The knife had a handle of polished black bone, and a blade finer and sharper than any razor. If it sliced you, you might not even know you had been cut, not immediately.
The knife had done almost everything it was brought to that house to do, and both the blade and the handle were wet.
The man Jack paused on the landing. With his left hand he pulled a large white handkerchief from the pocket of his black coat, and with it he wiped off the knife and his gloved right hand which had been holding it; then he put the handkerchief away. The hunt was almost over. He had left the woman in her bed, the man was on the bedroom floor, the other child in her brightly colored bedroom, surrounded by toys and half-finished models. That only left the little one, a baby barely a toddler, to take care of. One more and his task would be done.
. . . . .
The man Jack's eyes were accustomed to the dim moonlight, so he had no desire to turn on an electric light. And light was not that important, after all. He had other skills.
The man Jack sniffed the air. He ignored the scents that had come into the room with him, dismissed the scents that he could safely ignore, honed in on the smell of the thing he had come to find. He could smell the child: a milky smell, like chocolate chip cookies, and the sour tang of a wet, disposable, nighttime diaper. He could smell the baby shampoo in its hair, and something small and rubbery--a toy, he thought, and then, no, something to suck--that the child had been carrying.
The child had been here. It was here no longer. The man Jack followed his nose down the stairs through the middle of the tall, thin house. He inspected the bathroom, the kitchen, the airing cupboard, and, finally, the downstairs hall, in which there was nothing to be seen but the family's bicycles, a pile of empty shopping bags, a fallen diaper, and the stray tendrils of fog that had insinuated themselves into the hall from the open door to the street.

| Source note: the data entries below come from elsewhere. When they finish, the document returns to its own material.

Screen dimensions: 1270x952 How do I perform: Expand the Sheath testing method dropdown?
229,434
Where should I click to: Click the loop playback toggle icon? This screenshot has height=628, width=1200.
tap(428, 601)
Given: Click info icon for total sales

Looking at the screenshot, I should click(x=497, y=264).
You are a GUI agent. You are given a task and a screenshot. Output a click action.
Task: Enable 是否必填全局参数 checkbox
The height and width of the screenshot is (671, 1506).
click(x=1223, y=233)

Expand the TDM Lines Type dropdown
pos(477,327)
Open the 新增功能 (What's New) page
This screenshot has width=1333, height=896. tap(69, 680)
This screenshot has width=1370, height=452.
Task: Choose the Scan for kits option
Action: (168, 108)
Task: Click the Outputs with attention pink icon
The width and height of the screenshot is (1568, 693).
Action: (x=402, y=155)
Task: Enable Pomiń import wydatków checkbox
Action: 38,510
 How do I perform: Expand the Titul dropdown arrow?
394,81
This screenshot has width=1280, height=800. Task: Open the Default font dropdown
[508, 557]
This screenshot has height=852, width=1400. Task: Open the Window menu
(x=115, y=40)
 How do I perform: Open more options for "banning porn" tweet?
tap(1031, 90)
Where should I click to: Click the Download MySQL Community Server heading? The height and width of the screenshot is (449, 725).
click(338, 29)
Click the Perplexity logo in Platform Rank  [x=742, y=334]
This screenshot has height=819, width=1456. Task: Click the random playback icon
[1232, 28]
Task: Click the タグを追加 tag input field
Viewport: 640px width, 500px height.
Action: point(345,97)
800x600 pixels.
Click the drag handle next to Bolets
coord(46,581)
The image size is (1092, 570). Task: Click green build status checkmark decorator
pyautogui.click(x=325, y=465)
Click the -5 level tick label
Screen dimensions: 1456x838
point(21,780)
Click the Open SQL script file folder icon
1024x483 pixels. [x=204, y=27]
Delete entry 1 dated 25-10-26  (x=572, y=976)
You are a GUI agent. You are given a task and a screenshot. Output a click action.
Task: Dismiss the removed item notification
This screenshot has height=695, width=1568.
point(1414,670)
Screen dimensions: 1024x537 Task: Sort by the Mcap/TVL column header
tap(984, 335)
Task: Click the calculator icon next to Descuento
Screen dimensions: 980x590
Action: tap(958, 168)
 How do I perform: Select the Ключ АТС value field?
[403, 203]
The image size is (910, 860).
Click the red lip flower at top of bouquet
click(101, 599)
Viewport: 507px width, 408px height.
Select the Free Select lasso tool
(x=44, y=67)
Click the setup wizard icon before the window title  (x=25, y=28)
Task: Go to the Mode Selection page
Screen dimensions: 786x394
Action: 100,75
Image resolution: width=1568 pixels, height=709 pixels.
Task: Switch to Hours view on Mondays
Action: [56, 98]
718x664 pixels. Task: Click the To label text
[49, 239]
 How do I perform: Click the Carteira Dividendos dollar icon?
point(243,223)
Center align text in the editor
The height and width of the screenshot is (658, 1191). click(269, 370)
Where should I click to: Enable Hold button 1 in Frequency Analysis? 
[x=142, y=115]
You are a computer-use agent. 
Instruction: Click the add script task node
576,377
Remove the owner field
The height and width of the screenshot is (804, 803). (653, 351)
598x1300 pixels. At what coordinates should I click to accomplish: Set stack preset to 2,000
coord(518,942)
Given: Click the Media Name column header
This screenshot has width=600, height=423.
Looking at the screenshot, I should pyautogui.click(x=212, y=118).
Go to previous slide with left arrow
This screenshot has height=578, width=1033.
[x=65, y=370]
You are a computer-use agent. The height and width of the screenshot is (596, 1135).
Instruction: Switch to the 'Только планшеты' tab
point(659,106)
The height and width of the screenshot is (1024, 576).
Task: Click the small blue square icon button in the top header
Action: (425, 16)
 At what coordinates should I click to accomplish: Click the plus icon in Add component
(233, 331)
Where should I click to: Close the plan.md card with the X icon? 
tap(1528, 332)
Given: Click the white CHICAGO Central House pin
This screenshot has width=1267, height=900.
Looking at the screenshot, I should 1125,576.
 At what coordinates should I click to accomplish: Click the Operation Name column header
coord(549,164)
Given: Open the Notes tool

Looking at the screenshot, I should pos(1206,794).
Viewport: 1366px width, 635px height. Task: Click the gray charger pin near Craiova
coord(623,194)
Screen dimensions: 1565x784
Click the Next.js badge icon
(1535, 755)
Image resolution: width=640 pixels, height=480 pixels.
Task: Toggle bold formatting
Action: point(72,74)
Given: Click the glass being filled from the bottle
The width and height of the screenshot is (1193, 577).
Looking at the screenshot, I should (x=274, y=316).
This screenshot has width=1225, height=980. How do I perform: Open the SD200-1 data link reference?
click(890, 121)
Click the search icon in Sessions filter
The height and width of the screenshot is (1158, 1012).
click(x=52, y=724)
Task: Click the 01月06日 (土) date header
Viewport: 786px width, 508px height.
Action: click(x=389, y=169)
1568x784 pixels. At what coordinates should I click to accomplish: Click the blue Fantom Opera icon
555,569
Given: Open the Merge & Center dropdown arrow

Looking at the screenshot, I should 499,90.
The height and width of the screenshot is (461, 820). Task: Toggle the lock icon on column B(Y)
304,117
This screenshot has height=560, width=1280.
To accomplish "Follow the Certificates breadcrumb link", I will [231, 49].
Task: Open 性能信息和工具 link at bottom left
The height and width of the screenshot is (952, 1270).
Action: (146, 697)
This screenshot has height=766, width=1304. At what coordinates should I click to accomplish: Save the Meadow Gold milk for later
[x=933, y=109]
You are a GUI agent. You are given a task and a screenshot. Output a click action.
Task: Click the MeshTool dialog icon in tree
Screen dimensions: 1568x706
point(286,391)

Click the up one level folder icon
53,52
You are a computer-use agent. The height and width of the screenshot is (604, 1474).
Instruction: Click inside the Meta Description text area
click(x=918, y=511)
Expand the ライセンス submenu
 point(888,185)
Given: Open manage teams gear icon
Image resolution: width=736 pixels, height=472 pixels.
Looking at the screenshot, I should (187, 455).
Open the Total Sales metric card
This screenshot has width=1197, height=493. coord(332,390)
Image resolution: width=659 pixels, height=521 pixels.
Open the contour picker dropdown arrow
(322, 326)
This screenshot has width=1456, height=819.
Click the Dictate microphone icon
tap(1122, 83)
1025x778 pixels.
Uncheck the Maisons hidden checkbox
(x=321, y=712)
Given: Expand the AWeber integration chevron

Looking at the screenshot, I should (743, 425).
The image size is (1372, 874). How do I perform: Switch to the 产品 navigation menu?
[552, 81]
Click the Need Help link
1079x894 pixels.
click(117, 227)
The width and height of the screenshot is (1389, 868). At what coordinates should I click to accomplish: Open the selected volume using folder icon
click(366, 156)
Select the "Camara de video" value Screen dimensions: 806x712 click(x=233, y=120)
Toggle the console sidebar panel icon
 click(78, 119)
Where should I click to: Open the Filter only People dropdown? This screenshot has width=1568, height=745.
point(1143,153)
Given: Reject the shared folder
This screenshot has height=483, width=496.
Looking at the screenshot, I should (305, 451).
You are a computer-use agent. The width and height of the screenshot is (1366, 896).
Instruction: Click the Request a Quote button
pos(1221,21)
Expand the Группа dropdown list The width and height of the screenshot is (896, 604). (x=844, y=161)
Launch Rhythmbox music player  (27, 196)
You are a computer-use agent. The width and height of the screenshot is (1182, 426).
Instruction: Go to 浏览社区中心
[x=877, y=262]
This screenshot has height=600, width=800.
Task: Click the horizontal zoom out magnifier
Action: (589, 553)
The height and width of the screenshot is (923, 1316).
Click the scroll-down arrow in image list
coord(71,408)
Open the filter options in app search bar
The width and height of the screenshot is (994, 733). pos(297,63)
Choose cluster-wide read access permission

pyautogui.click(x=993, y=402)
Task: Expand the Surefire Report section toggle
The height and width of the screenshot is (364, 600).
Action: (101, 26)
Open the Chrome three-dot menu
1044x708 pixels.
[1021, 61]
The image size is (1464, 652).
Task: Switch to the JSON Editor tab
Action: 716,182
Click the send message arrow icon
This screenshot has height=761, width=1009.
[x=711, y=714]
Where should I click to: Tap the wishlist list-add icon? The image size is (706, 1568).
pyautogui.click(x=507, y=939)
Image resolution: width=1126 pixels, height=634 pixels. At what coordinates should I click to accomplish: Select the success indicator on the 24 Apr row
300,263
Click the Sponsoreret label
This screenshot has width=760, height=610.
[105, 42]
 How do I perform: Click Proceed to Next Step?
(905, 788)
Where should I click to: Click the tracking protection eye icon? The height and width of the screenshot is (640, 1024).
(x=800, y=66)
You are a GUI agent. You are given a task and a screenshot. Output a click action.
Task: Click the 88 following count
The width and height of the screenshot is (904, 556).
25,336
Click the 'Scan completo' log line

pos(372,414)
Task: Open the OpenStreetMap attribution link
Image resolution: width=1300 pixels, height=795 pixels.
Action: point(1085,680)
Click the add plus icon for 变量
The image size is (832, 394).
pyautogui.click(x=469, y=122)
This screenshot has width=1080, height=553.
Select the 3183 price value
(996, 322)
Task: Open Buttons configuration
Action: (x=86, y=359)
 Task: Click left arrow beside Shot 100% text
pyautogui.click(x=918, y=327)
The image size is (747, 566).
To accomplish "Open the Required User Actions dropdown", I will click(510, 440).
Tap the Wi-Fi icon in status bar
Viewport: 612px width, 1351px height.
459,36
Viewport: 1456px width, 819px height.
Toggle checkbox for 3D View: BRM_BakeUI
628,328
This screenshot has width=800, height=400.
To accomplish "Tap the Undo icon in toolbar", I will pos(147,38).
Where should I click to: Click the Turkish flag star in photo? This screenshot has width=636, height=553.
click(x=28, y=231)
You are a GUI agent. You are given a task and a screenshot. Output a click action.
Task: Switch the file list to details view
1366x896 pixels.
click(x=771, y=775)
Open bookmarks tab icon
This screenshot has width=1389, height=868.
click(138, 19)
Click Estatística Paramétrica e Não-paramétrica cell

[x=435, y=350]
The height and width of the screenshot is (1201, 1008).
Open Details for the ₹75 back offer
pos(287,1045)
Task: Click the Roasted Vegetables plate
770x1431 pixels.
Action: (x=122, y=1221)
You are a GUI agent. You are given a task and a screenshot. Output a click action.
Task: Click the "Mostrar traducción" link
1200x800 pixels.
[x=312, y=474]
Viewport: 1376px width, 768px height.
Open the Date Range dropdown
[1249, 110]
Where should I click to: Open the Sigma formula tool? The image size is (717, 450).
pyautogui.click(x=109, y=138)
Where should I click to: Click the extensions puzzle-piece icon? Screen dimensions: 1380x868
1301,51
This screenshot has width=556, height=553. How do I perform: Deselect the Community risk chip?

The man Jack made a small noise then, a grunt that contained both frustration and also satisfaction. He slipped the knife into its sheath in the inside pocket of his long coat, and he stepped out into the street. There was moonlight, and there were streetlights, but the fog stifled everything, muted light and muffled sound and made the night shady and treacherous. He looked down the hill towards the light of the closed shops, then up the street, where the last high houses wound up the hill on their way to the darkness of the old graveyard.
The man Jack sniffed the air. Then, without hurrying, he began to walk up the hill.
(Excerpt from Neil Gaiman's The Graveyard Book, Chapter One: How Nobody Came to the Graveyard.)
But what about the story? What about the writing? Were they really any good?
Neil Gaiman's Newbery winning The Graveyard Book sends me into fits of shivers, not just because the idea of "the man Jack" stalking the baby is downright gruesome, but because Gaiman's writing is by turns haunting and amusing. Tendrils of fog and muted streetlamps are the stuff of many crime fiction novels and horror movies, but Gaiman employs them beautifully, mixing them in with less common descriptions like that of the baby's scent.
Inventive and well-written, The Graveyard Book is one of the best paranormal books for kids that I've ever read. (Full review to be posted either Friday or Saturday.)
What are your favorite paranormal books for kids? And how to do you feel about Gaiman versus R.L. Stine?
I loved the Graveyard Book too. Neil Gaiman is a genius. I need to read more of his books. I don't think that you can fairly compare RL Stine and Gaiman. It's like comparing M&Ms to Valrhona chocolate. RL Stine is good fun, but it's just that. Funny enough, I wasn't nearly as spooked by The Graveyard Book as I was touched by his interactions with his ghostly family and Silas. I cried at the end.
ReplyDeleteGood points all around -- comparing M&Ms to Valrhona is a little bit unfair. But I have to say, once I started eating Lindt chocolate on a regular basis, I wasn't able to enjoy a Kit Kat any more. They taste cheap to me now -- and the same thing with good literature vs. most of the serialized novels that I used to read as a kid. I still love my Nancy Drews, but I can't really enjoy the R.L. Stine or the Sweet Valley Twins any more. :-) I agree, though, Stine is just good fun for kids... his books definitely have their place.